Battement de coeur (Henri Decoin, 1940)

Suite à une série de péripéties, une jeune fille échappée de maison de redressement découvre l’amour dans les bras d’un riche diplomate.

Battement de coeur est la plus réputée des nombreuses collaborations entre Henri Decoin et sa jeune épouse d’alors, Danielle Darrieux. Plusieurs raisons justifient amplement cette réputation.

D’abord, la première partie est vive et inventive comme une bonne comédie américaine. Les auteurs ne reculent pas devant la fantaisie et font preuve d’un sens de l’absurde aussi discret que réjouissant (l’école de pick-pockets) exprimant, mine de rien, une certaine critique sociale. A ce sens du spectacle d’inspiration américaine s’adjoint une galerie de seconds rôles hauts en couleur typique du cinéma français d’alors. Carette en brave type un peu amoureux et Saturnin Fabre en professeur de vol à la tire délivrent des compositions certes attendues mais savoureuses.

Par la suite, le rythme du film ralentit pour se focaliser sur l’éveil sentimental du personnage de Danielle Darrieux. La fraîcheur de la ravissante actrice suffit alors au spectateur pour oublier le caractère conventionnel des situations. Il y a lors de la scène de son premier baiser le même charme léger, entêtant et secrètement déchirant que celui qu’exhalent les chansons des Shirelles.

Vous l’aurez compris: cette parfaite comédie romantique française (la meilleure?) est un délice.

Vacances (George Cukor, 1938)

Introduit dans la famille richissime de sa fiancée, un jeune homme de la classe moyenne se rend compte en faisant connaissance de la soeur fantasque de sa promise qu’il n’a peut-être pas fait le bon choix…

Vacances s’annonce comme une comédie sur les rapports de classe, le truc convenu avec un gars du peuple qui veut épouser une fille de la haute. Et puis c’est réalisé par Cukor donc le rythme est assez plat et c’est pour le moins pauvre en gags. Bref, au début, ça a l’air franchement moyen. Quand soudain, le personnage de la soeur arrive…C’est alors que le drame se noue subtilement. La caractérisation des personnages s’affine, une certaine vérité psychologique affleure. Et le film, via des scènes inattendues, commence alors à dispenser un troublant sentiment de nostalgie.
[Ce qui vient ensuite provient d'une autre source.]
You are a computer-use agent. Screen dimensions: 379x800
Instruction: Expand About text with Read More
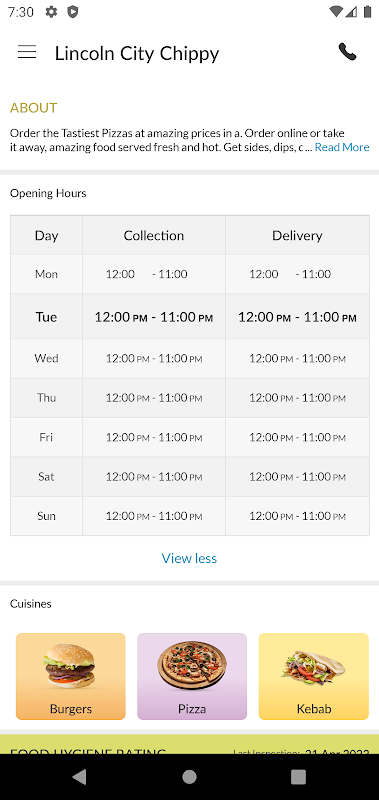click(x=342, y=147)
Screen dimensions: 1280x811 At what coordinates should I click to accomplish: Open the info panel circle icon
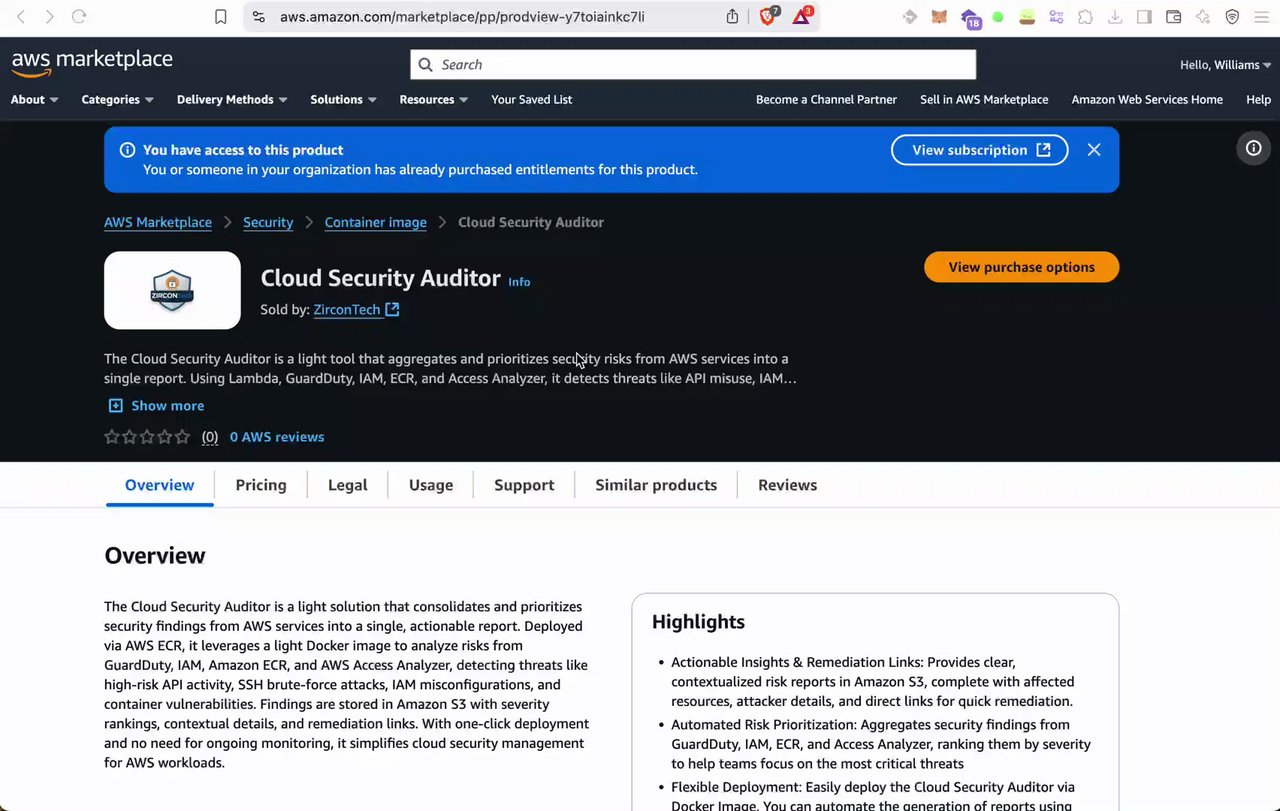(x=1253, y=149)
Et puis, sans crier gare, Cukor nous gratifie d’une des évocations parmi les plus percutantes qui soient de la naissance du sentiment amoureux.
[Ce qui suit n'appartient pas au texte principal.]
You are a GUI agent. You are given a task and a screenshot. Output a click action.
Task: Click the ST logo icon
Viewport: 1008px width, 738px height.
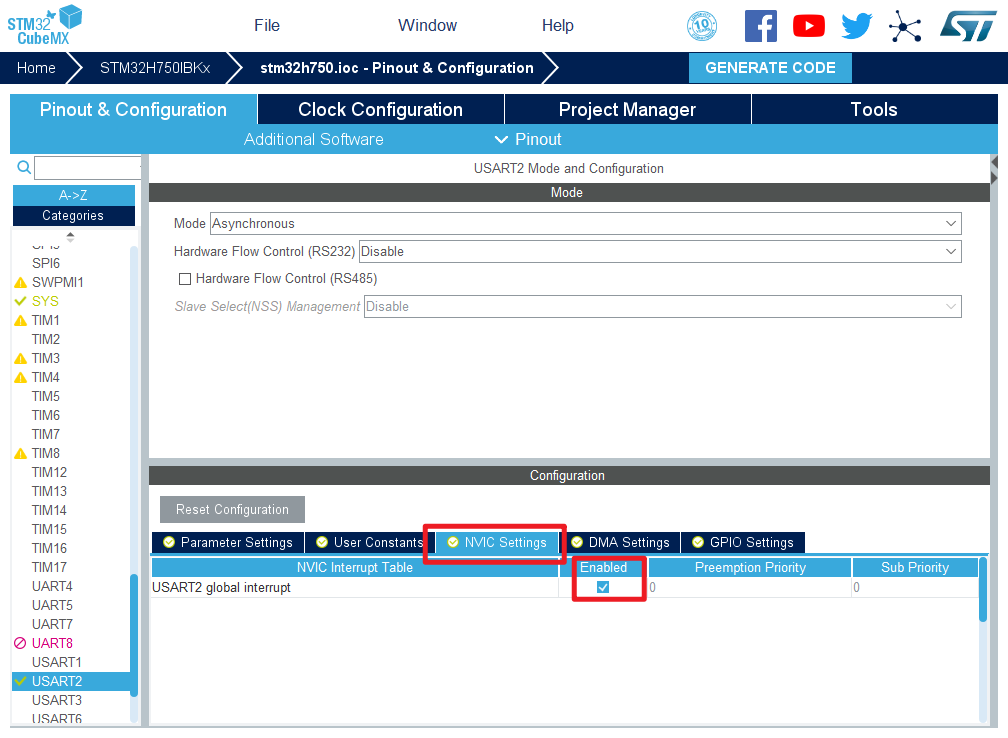click(968, 26)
Grâce à ses qualités de metteur en scène de théâtre (maîtrise du timing dramatique, sens de la condensation narrative), grâce à son élégance innée mais aussi grâce à quelques gros plans savamment distillés sur une superbe Katharine Hepburn qui est une des stars les moins aimables qui soient mais dont force est de constater qu’elle nous éblouit à chacune de ses interprétations, le cinéaste arrive à créer une profonde émotion sans se départir d’une apparente légèreté de bon aloi. Cette qualité est caractéristique d’une certaine catégorie de films de l’âge d’or hollywoodien qui comptent parmi les plus beaux.
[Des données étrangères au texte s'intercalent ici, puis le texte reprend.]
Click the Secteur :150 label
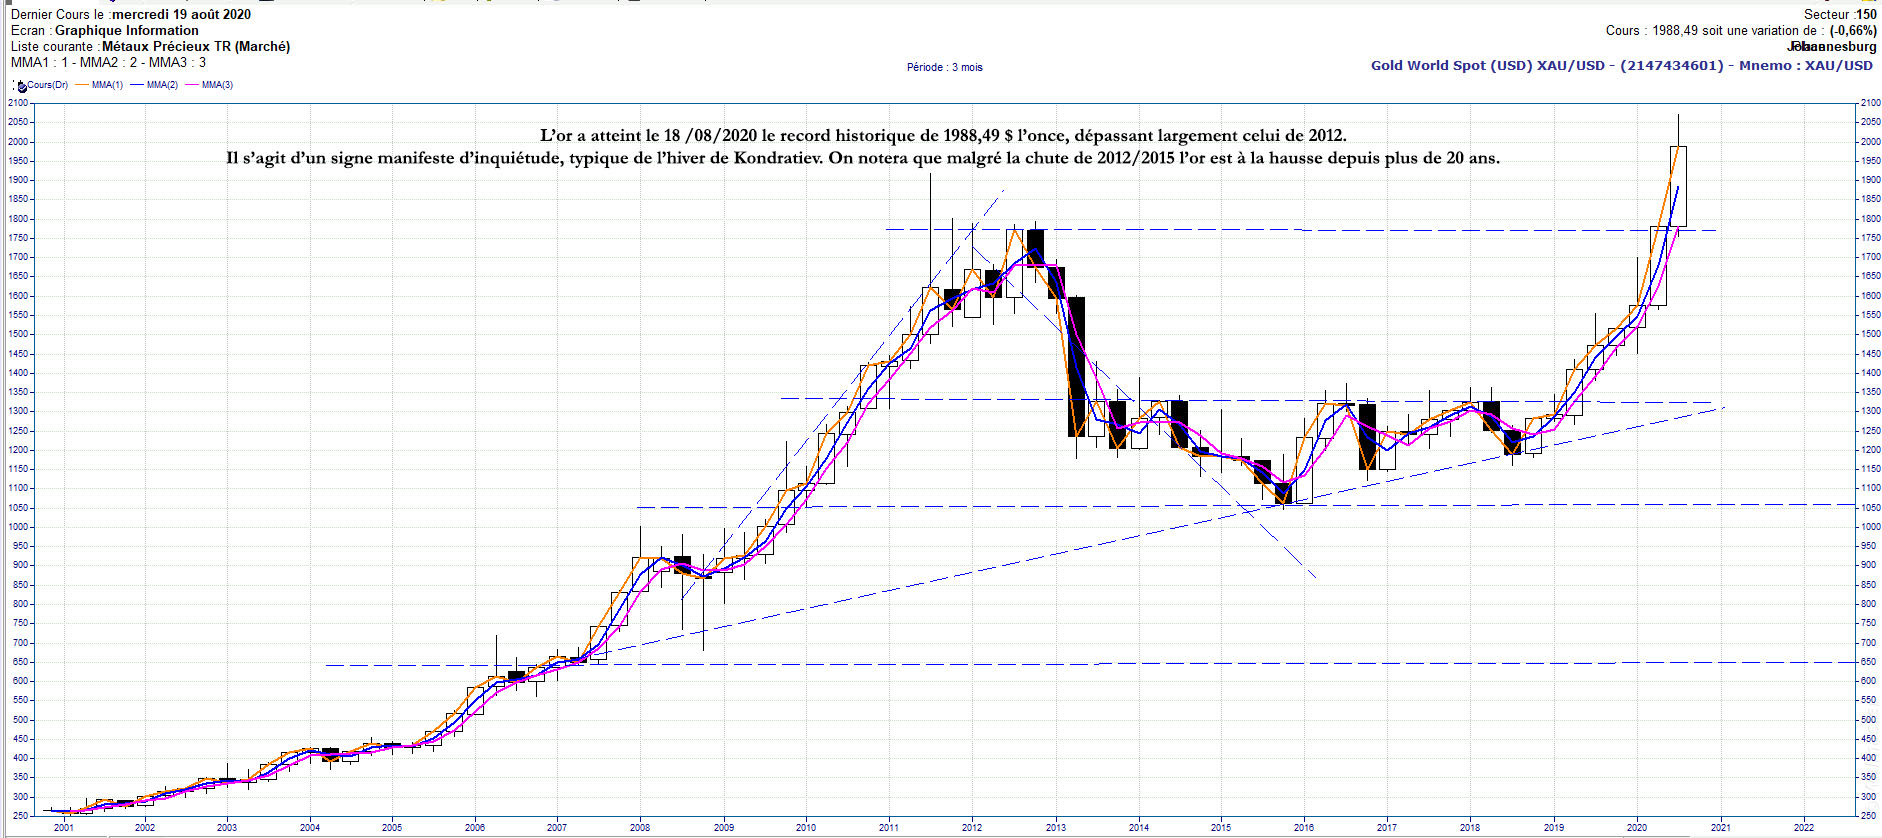 [x=1840, y=15]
L’adorable voisine (Bell, Book and Candle, Richard Quine, 1958)

A Manhattan, une jolie sorcière séduit son voisin du dessous. Elle doit se méfier car une sorcière qui tombe amoureuse perd ses pouvoirs…

L’adorable voisine est une charmante comédie romantique. Sans plus. Le style est particulièrement élégant -le Technicolor feutré de James Wong Howe vaut le détour à lui tout seul- mais force est de constater que le registre limité de Kim Novak n’est pas adéquat pour une comédie. Son jeu manque de fantaisie, de vivacité. En revanche, les séquences où elle envoute James Stewart sont extraordinaires puisque cette dame est la fascination incarnée. Il faut la voir, lascive, féline, aguicheuse, sur son canapé…Elle est à la fois la limite et le principal atout du film. Du coup, l’analogie entre la sorcellerie et l’amour qui est en gros le propos du film est bien rendue.